Photography the agent of death?

Photography appears an agent of death for many reasons: the fact that photography reflects necessarily a no longer existing past; individuals die, generation after generation moves farther away from being able to identify whom the photos represent. Barthes talks about his own death and how “that-has-been” of his mothers photograph, will also disappear because he will be its last witness. At some point in every photograph’s lifespan, those who can give real reference to the image fade away, and along with them, any definitive tie the image has to the past.

Most of the pictures (in mass circulation photography magazines) suggest embarrassing strain: odd angles, extreme lenses, and eccentric darkroom techniques reveal a struggle to substitute shock and technology for sight. How many photographers of importance, after all, have relied on telephoto lenses?

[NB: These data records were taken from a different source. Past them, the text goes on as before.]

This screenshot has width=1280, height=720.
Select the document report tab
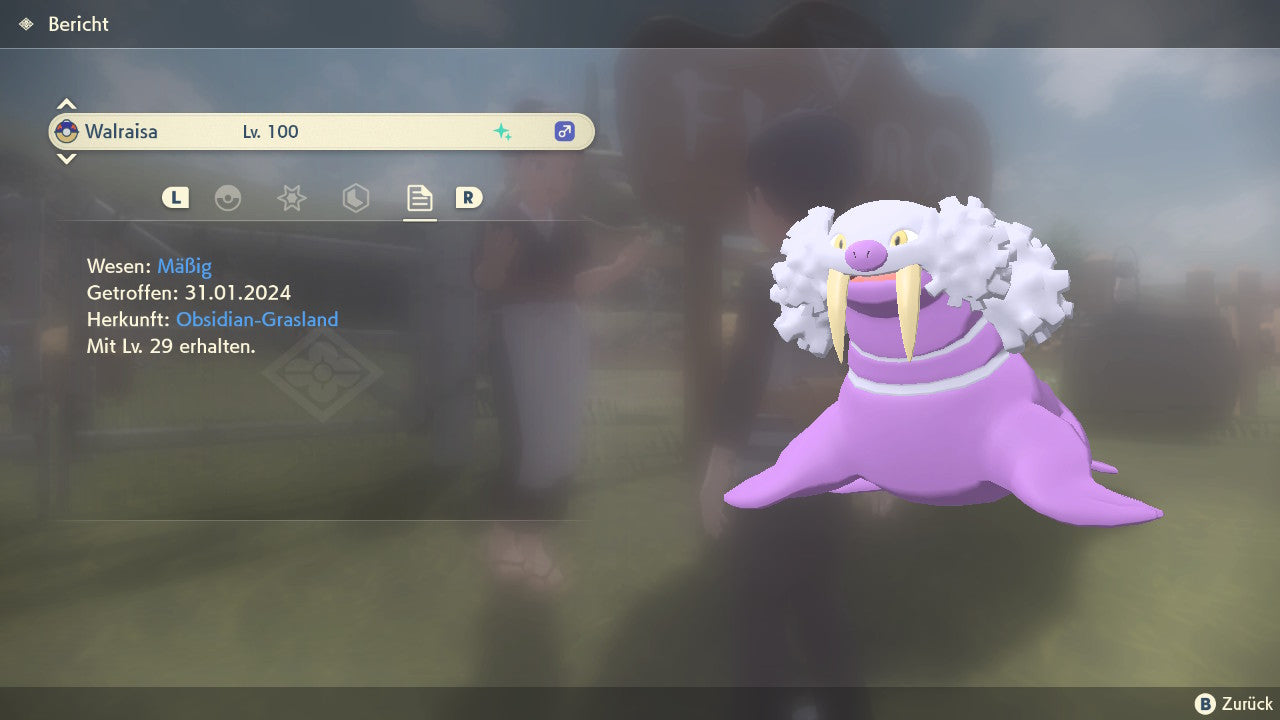pyautogui.click(x=419, y=198)
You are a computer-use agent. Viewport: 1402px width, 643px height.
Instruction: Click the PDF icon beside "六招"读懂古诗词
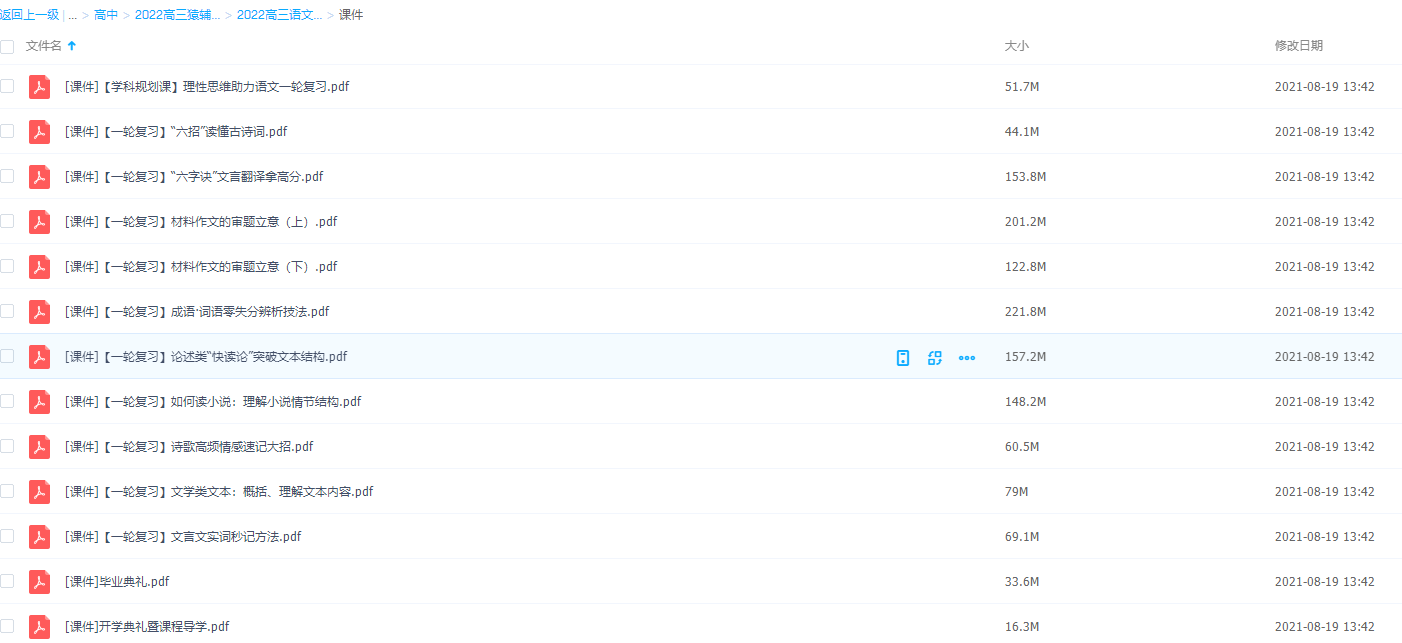(x=39, y=132)
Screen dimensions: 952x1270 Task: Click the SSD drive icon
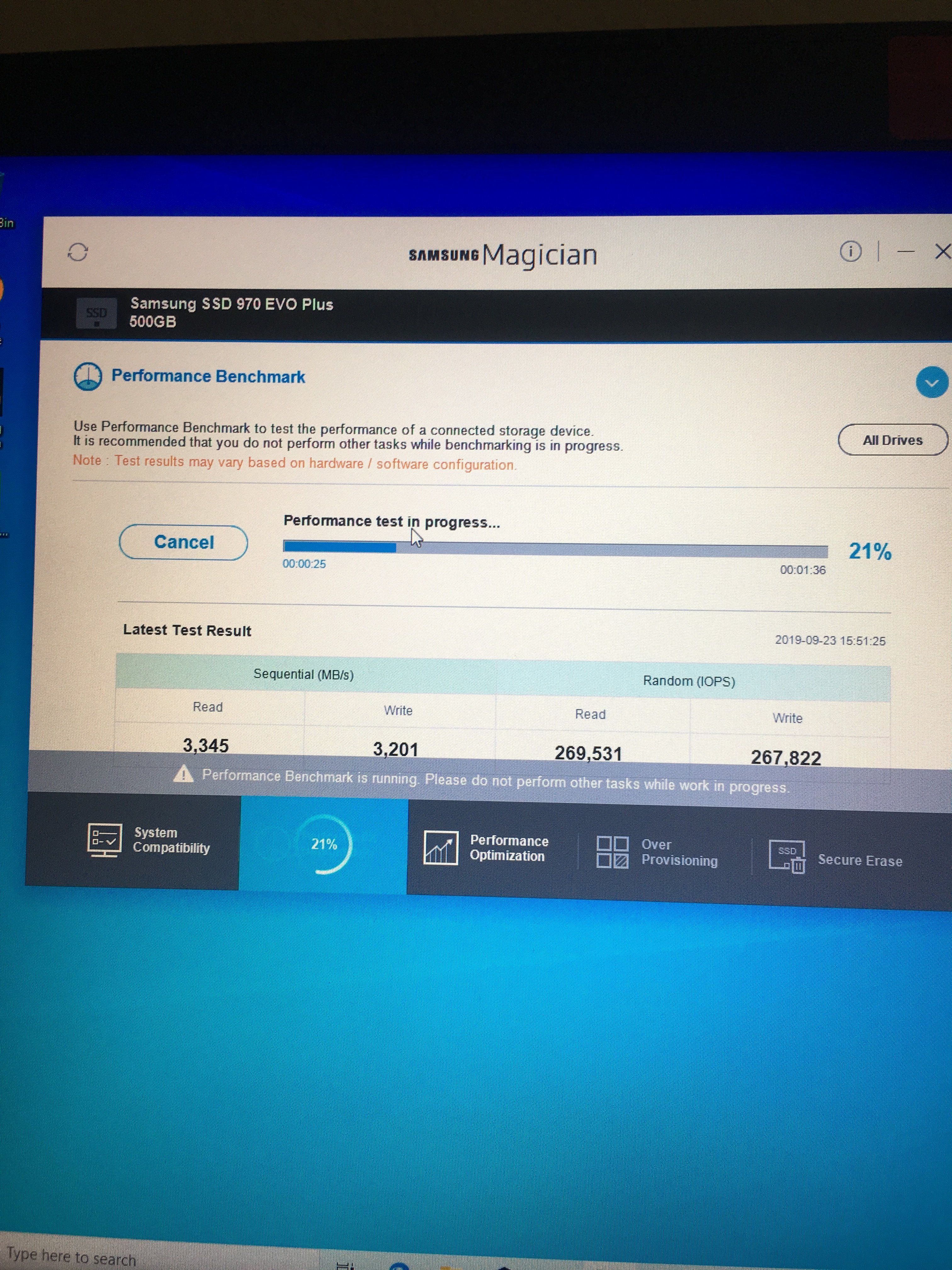pos(96,313)
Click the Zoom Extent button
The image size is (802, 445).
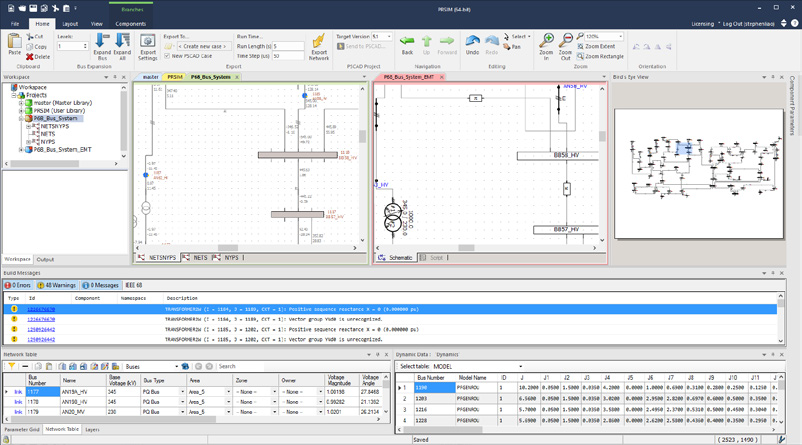pos(598,46)
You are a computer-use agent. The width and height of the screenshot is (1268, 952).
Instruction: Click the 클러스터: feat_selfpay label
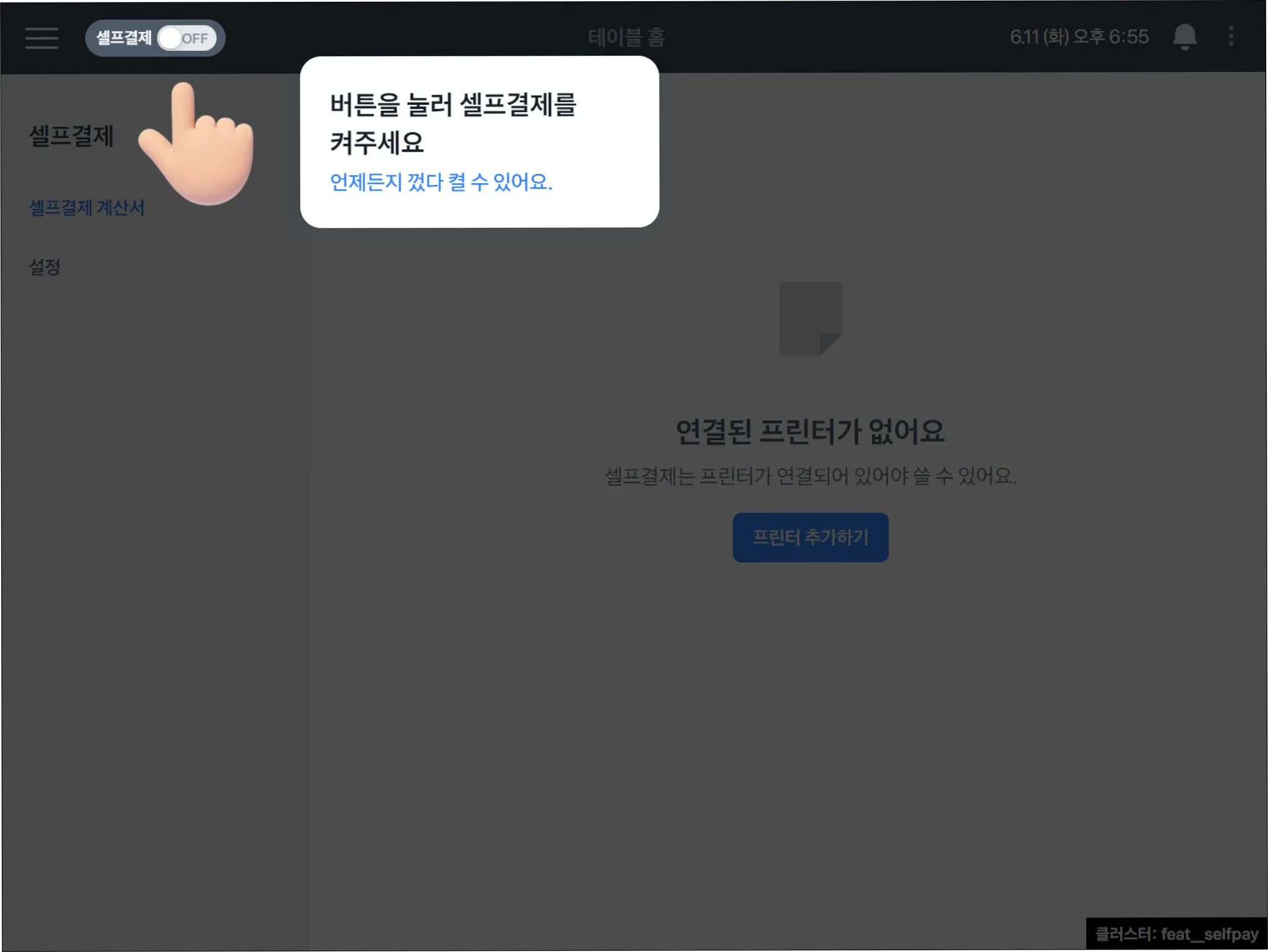point(1176,934)
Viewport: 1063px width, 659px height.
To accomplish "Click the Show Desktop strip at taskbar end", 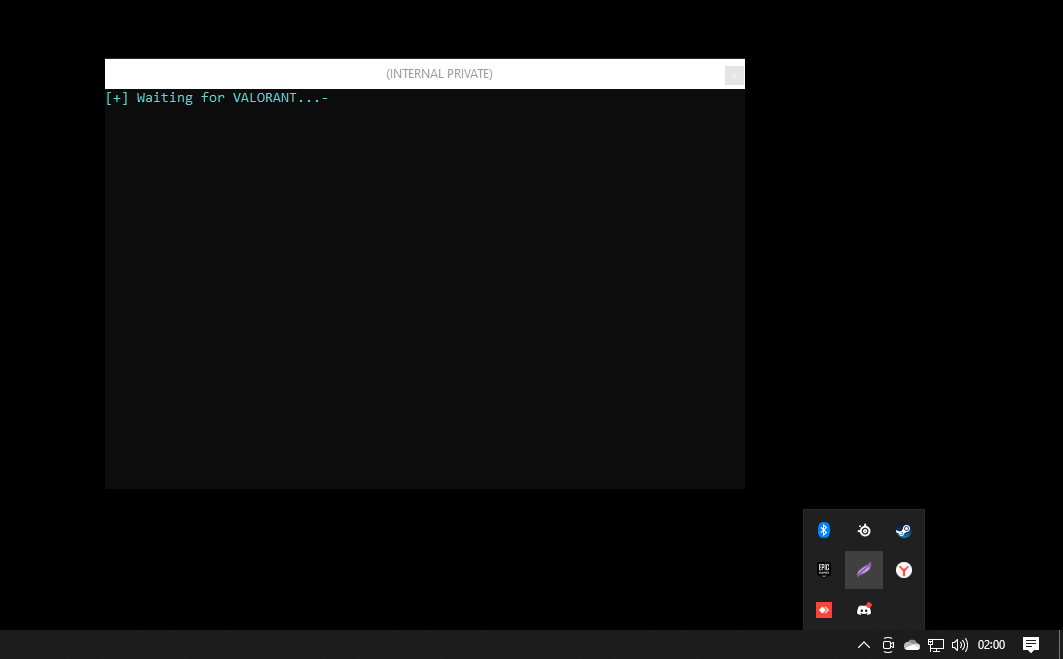I will 1060,645.
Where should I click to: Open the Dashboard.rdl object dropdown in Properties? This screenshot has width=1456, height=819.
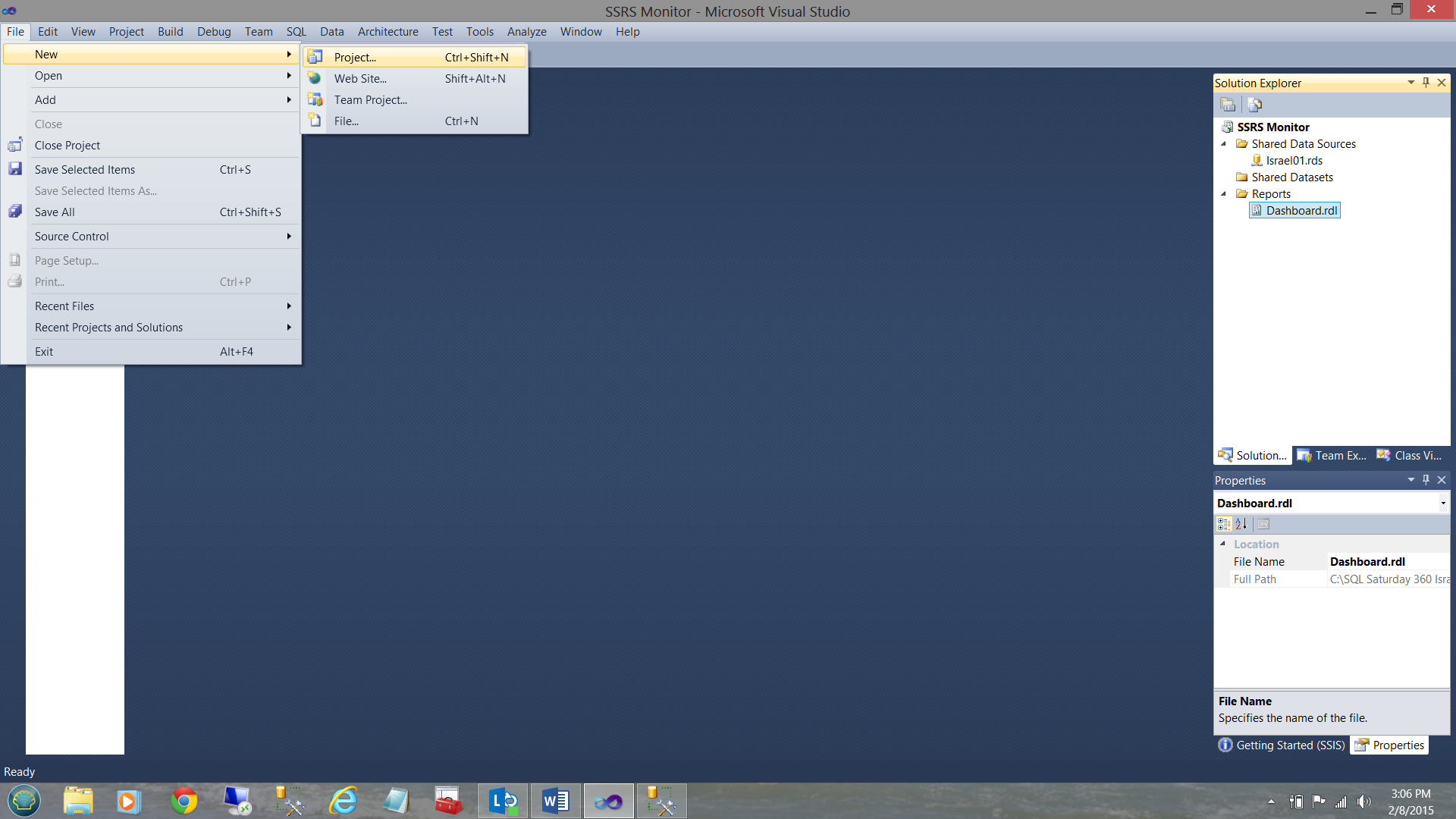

Instead their work is usually marked by an economy of means, an apparently everyday sort of relationship with their subject matter. --Robert Adams

Photography is a kind of primitive theater, a kind of Tableau Vivant, a figuration of the motionless and made-up face beneath which we see the dead. -Barthes

What the Photograph reproduces to infinity has occurred only once: the Photograph mechanically repeats what could never be repeated existentially. -Barthes


“This will be’ and ‘this has been’…the photograph tells me death is in the future….Whether or not the subject is already dead, every photograph is this catastrophe”. Barthes


Wow, what a great and oh so true quote from Barthes, every photograph is its catastrophe, it really brings it home that lifes about death, and photography more than anything else shows us that.